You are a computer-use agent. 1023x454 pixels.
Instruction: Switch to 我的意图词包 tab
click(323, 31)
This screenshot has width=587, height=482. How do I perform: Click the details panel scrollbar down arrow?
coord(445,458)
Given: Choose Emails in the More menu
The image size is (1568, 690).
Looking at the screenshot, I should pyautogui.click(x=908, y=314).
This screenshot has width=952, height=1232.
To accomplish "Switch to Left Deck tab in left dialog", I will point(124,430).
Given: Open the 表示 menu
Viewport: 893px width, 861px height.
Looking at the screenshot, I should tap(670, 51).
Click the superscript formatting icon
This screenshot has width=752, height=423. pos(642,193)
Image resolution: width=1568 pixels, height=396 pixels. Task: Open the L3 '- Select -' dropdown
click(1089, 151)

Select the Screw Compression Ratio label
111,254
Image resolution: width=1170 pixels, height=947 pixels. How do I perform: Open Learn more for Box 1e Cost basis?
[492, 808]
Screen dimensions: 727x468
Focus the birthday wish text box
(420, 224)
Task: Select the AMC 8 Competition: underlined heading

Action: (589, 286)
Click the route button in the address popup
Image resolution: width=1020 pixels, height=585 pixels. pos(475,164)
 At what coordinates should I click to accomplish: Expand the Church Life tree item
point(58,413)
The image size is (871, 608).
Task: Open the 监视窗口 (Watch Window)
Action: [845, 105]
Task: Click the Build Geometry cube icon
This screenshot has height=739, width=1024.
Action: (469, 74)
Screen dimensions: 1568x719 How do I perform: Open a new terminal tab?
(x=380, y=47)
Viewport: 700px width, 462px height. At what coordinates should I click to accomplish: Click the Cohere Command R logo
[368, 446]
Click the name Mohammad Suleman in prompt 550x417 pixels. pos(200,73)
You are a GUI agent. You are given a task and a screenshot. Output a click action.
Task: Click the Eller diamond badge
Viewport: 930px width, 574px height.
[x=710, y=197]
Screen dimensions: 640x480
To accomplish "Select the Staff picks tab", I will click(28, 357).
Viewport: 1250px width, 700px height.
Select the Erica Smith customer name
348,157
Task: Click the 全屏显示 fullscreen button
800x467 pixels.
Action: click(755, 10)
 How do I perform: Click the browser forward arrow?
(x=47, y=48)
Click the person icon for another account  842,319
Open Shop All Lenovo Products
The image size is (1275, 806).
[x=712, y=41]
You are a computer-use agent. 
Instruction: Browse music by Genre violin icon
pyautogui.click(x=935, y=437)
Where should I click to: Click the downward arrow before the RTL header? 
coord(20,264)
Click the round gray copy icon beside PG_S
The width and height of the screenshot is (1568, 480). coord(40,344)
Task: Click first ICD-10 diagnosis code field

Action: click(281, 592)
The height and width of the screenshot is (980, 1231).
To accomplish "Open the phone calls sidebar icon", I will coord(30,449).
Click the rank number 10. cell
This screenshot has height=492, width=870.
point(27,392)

· · ·

Copy out, from the material above, each line in which the string "menu" is found.

Given: Choose Emails in the More menu
Given: Open the 表示 menu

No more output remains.